Von nun an war ich ein offenes Buch für ihn, er hatte die totale Überwachung über mich und das uneingeschränkt.

Langsam stand ich auf und kroch förmlich auf allen vieren aus seinem Zimmer und aus dem Gang in dem seine und Lays Zimmer waren.
Lay saß auf einem der altmodischen Sessel im Gang und las.
Als ich an ihm vorbei taumelte sah er mich an, doch bat nicht seine Hilfe an, sondern starrte wieder stumm in sein Buch.
Die Treppen waren eine Qual.
Ich hatte kaum kraft, zerrte mich aber dennoch hoch und versuchte in mein Zimmer zu kommen, ohne dass ich vorher zusammenbrechen würde.
Dabei hatte ich völlig vergessen, dass Luhan noch immer in meinem Zimmer war und Harry Potter sah.
Kaum hatte er mich in meiner Zimmertür wahrgenommen, eilte er zu mir und stützte mich, um mir bis zum Bett zu helfen.
"Tut mir Leid. Er hat gedroht Sehun und Baekhyun etwas anzutun." flüsterte er.
Ich nickte nur. "Schon okay." murmelte ich schwächlich.
"Nein ist es nicht. Ich hätte dich nicht verraten sollen Chuhan. Sonst hätte er dir nicht weg getan."
Bitter lachte ich auf.
"Das hat er schon, bevor er zu dir ist." Ich fuhr mir über die schmerzende Stelle an meinem Hals.
"Sieht gar nicht gut aus. Meine Mutter hat das auch, nur sind bei ihr Narben zurückgeblieben. Das ist ein Prägungsmal." erklärte er mir.
Toll.
Chen hing nun also ein Leben lang an mir.
Ich wollte ihn nicht mehr. Er konnte meinetwegen auf die nächste Tsi Sgili warten.
Jemand der mir aus Eifersucht weh tat, war einfach nur geisteskrank.
"Kannst du mir bitte Stift und Zettel geben?" fragte ich Luhan, der nur irritiert nickte und mit beides rüberschweben ließ.
Ich dachte an etwas anderes, als ich schrieb und überlas es auch nicht nochmal, bevor ich es Luhan hindrehte.
"Soweit ich weiß kann man sie brechen, aber nur durch einen reinen Dämonen, wie mein Bruder.
Ich werde versuchen ihn zu finden und dann holt er dich hier raus.
Das was Chen getan hat, ist das letzte." antwortete er mir mit Worten auf mein geschriebenes und lächelte mir schwach zu.
Mir war bewusst, wieso er seinen Bruder bei reinen Dämonen erwähnt hatte, und wenn ich ehrlich war, hätte ich jetzt alles getan, damit ich eine Prägung mit Sehun haben könnte und nicht mit dem Monstrum von Chen.
Wie konnte ich nur so naiv denken und immer das gute in ihm sehen?
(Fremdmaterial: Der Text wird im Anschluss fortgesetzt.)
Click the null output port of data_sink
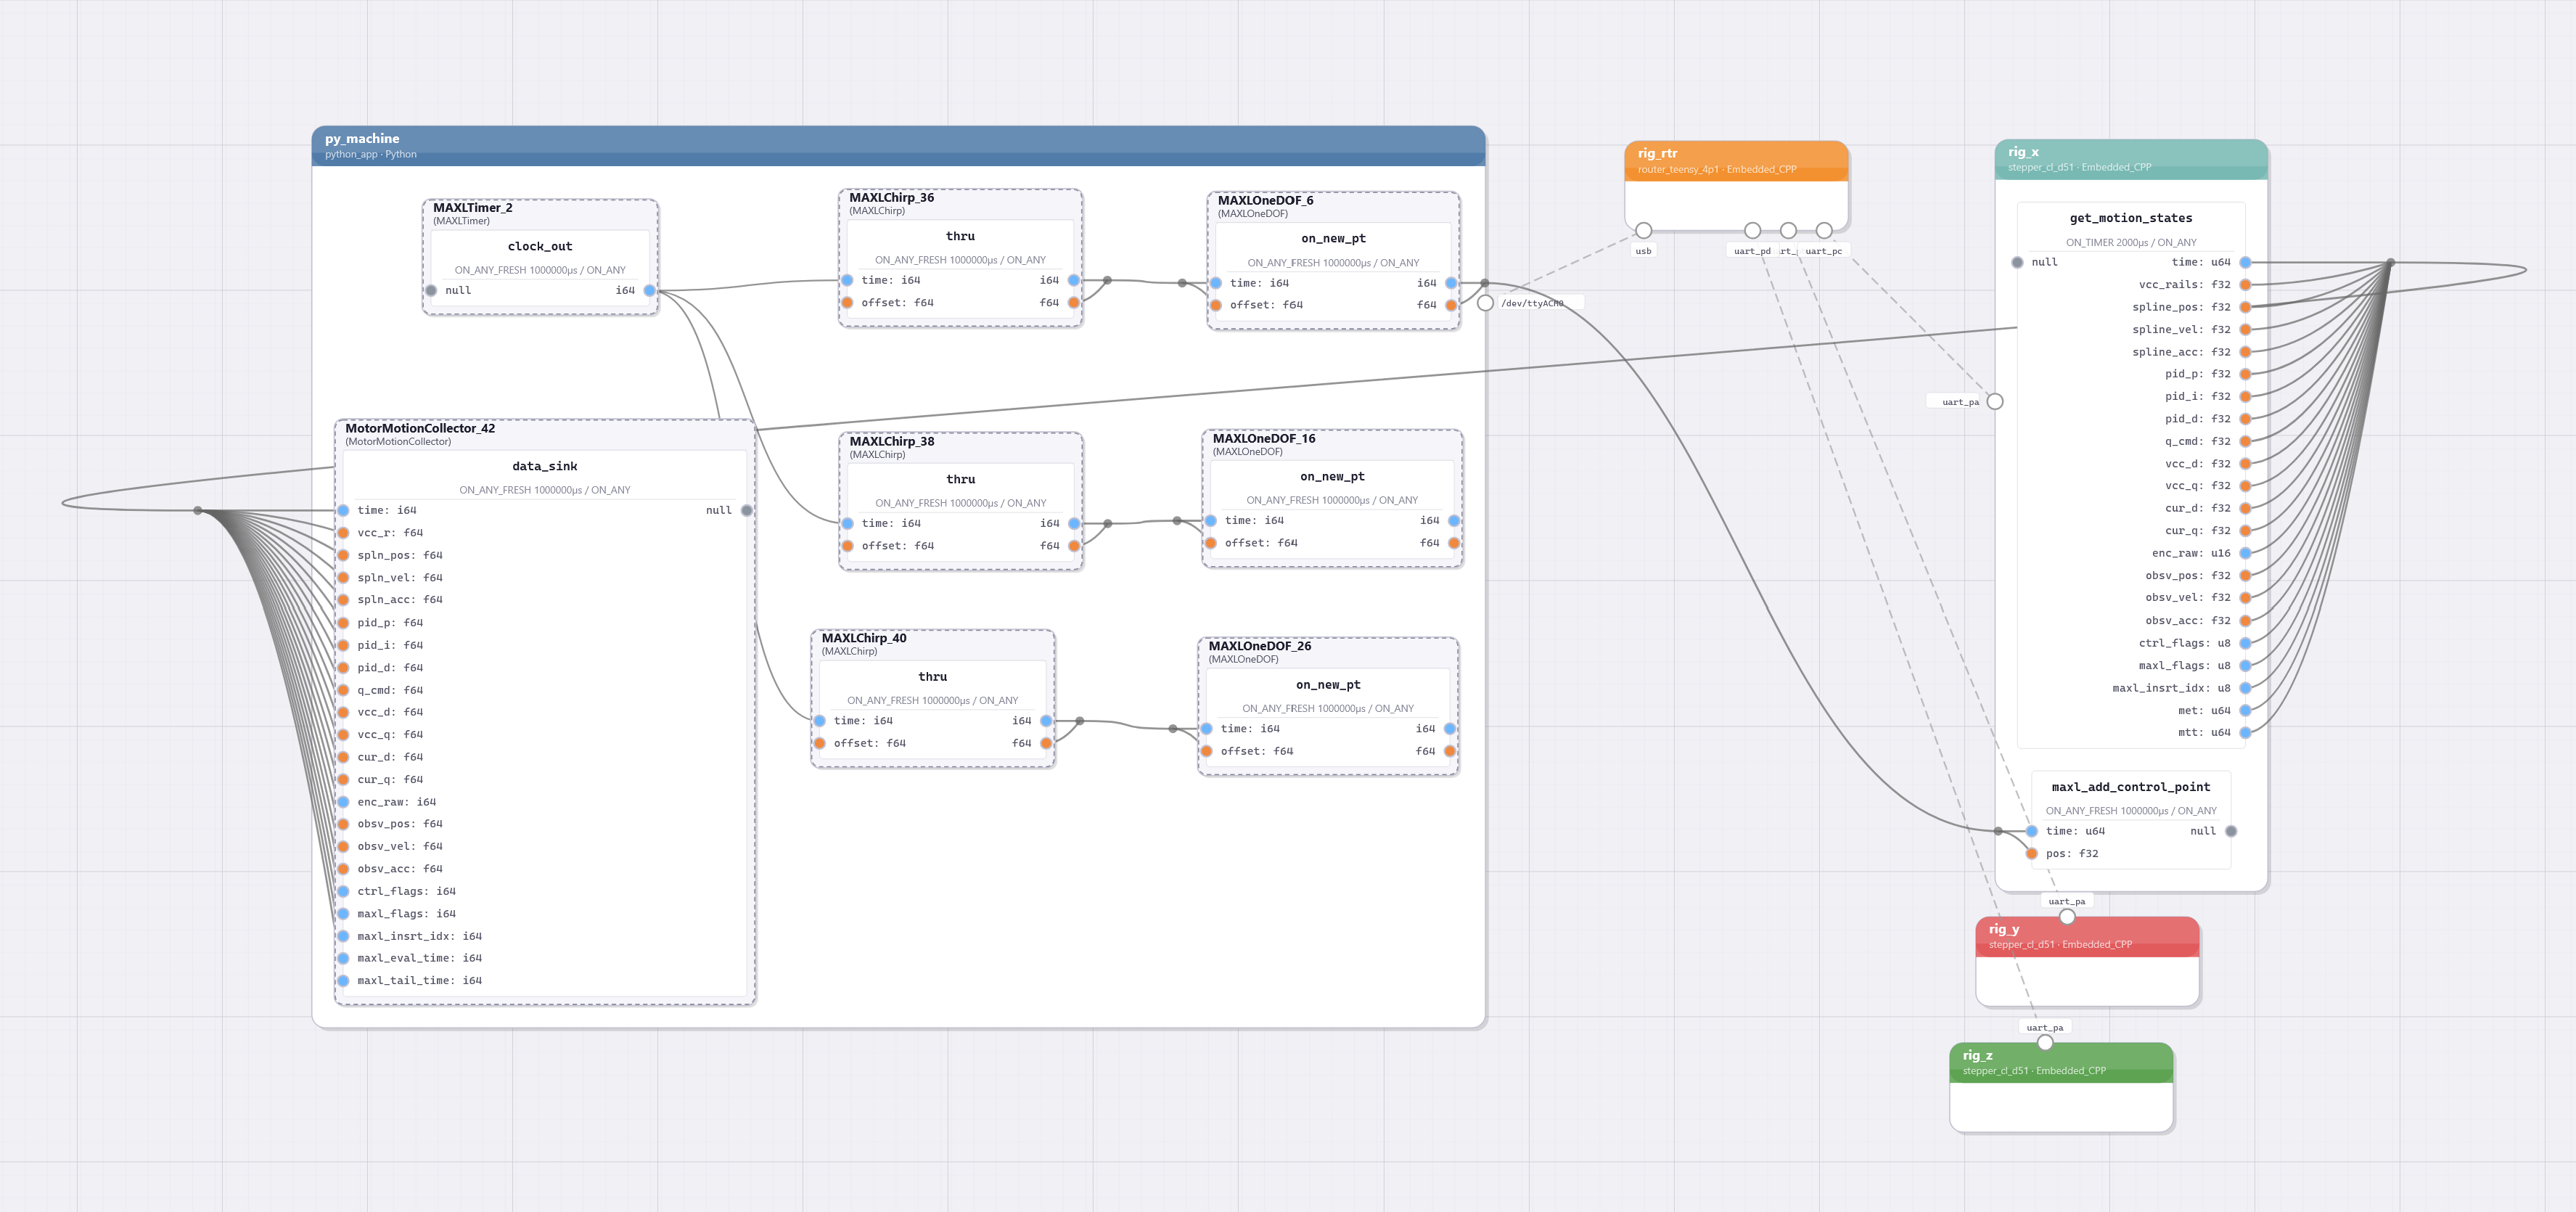 pyautogui.click(x=746, y=510)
Denn wie er wirklich war, oder werden konnte, blieb mir bis dahin verborgen.

Erneut schrieb ich Luhan meine Worte auf.
"Jap. Ich sag Kai auch Bescheid und werde einrichten, dass er sich wohl mit Kai zusammenschließen muss. Wenn es nötig ist werde ich dafür sorgen, dass sich Dakylar und Sakaylar verbinden, damit die beiden endlich nicht mehr sind." versprach er mir mit einem schwachen lächeln.
"Luhan?" Ich erschauderte als Chen bei mir im Zimmer stand.
Unauffällig ließ der Halbneko den Zettel verschwinden und sah zu dem in meinem Zimmer.
"Ich möchte, dass du Chuhan für heute und die nächsten Tage in Ruhe lässt.
Ihr geht es nicht gut und ich möchte, dass sie sich in frieden erholt."
Mit finsterem Blick sah Luhan zu ihm.
"Du hast ihr wehgetan." fauchte er und verwandelte sich in seine tierische Gestalt.
Chen lachte leise. "Chuhan hat es so weit heraus provoziert. Ich hab ihre offene Art nur als eine Einladung angenommen." redete er sich heraus, doch Luhan glaubte ihm kein Wort.
Dennoch setzte er sich in Bewegung und ließ den Zettel in seiner Hosentasche verschwinden.
"Wenn du etwas braucht melde dich bitte bei mir Chuhan." waren Chens letzte Worte, bevor er die Tür zu zog und ich aus Leibeskräften und voller Wut schrie, bis mir Tränen in den Augen standen und ich keine Stimme mehr hatte.